Financial Steps To Take Before and After Divorce

Once you have a complete picture of your current financial situation, you can start thinking about where you might be able to go and what steps you’ll need to take to get there.

Open New Bank Accounts

A good place to start is with new bank accounts in your name only, if you don’t already have any. This will provide a place for the cash you’ll be splitting up later, but it also has another use even before you formally start the divorce process. “If there is a risk that your spouse will lock accounts or divert funds, make sure you have enough money on hand for your immediate bills and an understanding of how much you will need moving forward for when you are able to get into court and obtain financial orders,” Van Tine said. This important step will help protect you financially so that you can ensure your comfort and safety if your former spouse decides to make things difficult for you. 

Create a New Budget

A strong budget is another thing that’s good to have at any time, but especially when you’re just starting out again. With this budget, you can estimate two things: How much you’ll need to reestablish yourself (such as rental housing deposits and a down payment on a vehicle), and what your financial situation will look like over the long term.  This will help give you a realistic idea of what you can afford on your own and what you might need to change to make ends meet. For example, you may need to earn a higher income, reduce your post-divorce living expenses, or seek out financial assistance.

Create an Emergency Fund

An emergency fund is more important when you get divorced than ever, especially since you don’t have your spouse to rely on anymore. If you lose your job, get injured, or your car breaks down, an emergency fund can help you pay for the unexpected costs.   Most experts recommend saving three to six months’ worth of living expenses in an emergency fund. The riskier your financial situation, the more you should gravitate toward the higher end of that range. For example, if you were a stay-at-home spouse with no income, you’ll need make sure you can cover living costs for at least a few months while you apply for jobs.

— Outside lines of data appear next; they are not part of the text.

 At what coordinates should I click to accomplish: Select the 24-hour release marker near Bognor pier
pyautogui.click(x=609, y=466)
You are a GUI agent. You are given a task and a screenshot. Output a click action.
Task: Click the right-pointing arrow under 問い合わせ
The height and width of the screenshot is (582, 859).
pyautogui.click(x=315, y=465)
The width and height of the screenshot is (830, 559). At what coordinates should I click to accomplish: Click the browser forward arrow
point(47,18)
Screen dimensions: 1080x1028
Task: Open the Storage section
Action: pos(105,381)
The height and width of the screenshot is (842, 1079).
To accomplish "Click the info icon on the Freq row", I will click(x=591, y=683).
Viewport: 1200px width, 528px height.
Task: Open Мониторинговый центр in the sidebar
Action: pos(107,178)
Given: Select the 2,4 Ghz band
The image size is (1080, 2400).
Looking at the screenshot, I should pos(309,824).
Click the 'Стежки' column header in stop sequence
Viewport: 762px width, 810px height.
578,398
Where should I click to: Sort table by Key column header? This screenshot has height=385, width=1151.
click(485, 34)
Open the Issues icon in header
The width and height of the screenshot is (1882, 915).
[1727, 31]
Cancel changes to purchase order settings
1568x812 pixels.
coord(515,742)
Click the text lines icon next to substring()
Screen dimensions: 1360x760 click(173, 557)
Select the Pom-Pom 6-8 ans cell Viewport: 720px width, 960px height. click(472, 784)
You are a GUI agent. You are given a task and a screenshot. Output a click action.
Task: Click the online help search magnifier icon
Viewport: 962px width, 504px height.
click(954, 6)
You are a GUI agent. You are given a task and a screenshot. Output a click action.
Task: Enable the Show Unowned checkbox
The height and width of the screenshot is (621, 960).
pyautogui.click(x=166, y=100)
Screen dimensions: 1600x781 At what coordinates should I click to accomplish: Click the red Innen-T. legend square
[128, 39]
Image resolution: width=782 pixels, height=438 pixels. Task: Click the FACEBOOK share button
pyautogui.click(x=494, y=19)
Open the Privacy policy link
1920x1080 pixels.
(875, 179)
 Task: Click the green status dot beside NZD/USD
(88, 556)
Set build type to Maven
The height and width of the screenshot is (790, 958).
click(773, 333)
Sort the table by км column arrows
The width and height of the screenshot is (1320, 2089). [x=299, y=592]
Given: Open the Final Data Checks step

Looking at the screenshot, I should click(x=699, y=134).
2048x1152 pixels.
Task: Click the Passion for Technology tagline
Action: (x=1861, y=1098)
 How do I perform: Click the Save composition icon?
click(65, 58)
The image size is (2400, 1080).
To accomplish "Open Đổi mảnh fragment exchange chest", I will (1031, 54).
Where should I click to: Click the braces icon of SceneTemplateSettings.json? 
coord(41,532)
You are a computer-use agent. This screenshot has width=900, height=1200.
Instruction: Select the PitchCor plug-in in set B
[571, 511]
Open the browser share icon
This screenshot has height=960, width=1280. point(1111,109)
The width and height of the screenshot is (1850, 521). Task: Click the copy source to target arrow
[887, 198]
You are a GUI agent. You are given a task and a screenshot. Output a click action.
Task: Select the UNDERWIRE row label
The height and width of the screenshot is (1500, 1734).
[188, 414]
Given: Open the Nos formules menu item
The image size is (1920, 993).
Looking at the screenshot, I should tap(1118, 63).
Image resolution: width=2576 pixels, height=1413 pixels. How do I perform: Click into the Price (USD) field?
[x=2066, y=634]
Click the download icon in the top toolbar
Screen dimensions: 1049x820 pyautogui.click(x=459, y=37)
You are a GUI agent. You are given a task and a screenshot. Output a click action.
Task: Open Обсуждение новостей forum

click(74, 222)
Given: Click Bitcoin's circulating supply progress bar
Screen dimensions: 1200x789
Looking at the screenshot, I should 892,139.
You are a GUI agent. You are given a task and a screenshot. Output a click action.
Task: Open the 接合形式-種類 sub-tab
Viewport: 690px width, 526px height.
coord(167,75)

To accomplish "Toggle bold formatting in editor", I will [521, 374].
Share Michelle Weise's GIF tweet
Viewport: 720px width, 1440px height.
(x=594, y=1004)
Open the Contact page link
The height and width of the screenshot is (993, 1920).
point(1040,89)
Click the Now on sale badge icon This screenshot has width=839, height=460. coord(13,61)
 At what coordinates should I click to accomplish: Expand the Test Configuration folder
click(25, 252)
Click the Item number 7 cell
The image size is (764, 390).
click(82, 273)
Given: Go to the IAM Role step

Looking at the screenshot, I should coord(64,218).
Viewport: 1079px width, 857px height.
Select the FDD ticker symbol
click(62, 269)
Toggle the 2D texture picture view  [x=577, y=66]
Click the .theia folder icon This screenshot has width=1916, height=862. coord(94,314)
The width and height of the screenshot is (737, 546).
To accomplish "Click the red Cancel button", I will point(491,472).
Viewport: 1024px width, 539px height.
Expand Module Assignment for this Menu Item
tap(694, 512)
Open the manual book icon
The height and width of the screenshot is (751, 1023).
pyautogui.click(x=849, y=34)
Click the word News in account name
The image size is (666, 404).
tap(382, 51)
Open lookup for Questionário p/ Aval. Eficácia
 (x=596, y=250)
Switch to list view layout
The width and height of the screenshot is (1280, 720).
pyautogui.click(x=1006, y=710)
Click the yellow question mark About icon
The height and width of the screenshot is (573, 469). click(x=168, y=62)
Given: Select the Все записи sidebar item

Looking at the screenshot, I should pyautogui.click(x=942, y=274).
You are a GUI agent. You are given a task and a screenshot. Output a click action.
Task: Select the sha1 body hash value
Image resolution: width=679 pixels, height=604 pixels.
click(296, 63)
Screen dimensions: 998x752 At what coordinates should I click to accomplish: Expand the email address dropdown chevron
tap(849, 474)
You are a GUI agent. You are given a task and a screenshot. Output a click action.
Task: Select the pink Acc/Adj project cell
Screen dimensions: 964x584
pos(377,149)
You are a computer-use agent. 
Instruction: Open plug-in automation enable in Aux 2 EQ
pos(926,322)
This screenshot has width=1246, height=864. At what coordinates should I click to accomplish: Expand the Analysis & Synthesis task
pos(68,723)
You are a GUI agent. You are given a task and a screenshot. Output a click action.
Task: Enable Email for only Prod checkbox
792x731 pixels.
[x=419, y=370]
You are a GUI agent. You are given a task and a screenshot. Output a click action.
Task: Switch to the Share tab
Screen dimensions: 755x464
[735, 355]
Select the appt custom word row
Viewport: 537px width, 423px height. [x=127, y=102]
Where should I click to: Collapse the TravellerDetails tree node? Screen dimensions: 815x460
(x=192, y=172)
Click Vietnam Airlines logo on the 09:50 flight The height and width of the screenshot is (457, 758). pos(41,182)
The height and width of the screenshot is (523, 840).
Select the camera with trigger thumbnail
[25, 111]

Take Action With Joint Debts

Consider paying off any debt you have before you file for divorce, if that’s an option. If not, other options include having one person refinance the debt into their name only, or keeping it as a joint account.  Keep in mind, though, that if it stays as a joint debt, you’re still legally responsible for it according to the loan contract. Even if the divorce decree directs your former spouse to make the payments, your own credit could still be impacted if your former spouse refuses or is unable to pay it. 

Figure Out Your Insurance Needs

Insurance is designed to protect you against financial ruin, and now that your financial situation has changed, those threats will be different. Before your divorce is final, revisit your coverage for all of your insurances, including auto, home, life, disability, health, and more. For example, you may need to find alternative health insurance coverage if you were originally on your spouse’s plan.

Update Your Estate Plan

Estate plans run the gamut from formal plans and wills all the way down to something as simple as who you’ve listed as the beneficiary on your financial accounts. Updating your estate plan is one of those things that can get overlooked in the divorce process, but it’s important to remember. “You don’t want to have a situation where your soon-to-be ex-spouse inherits money you would prefer to go elsewhere,” Van Tine said. Remember to update your estate plan so that you are the one making decisions about your legacy, and not your ex-spouse. This includes changing your power of attorney and health proxy, and who will receive life insurance if you were to die.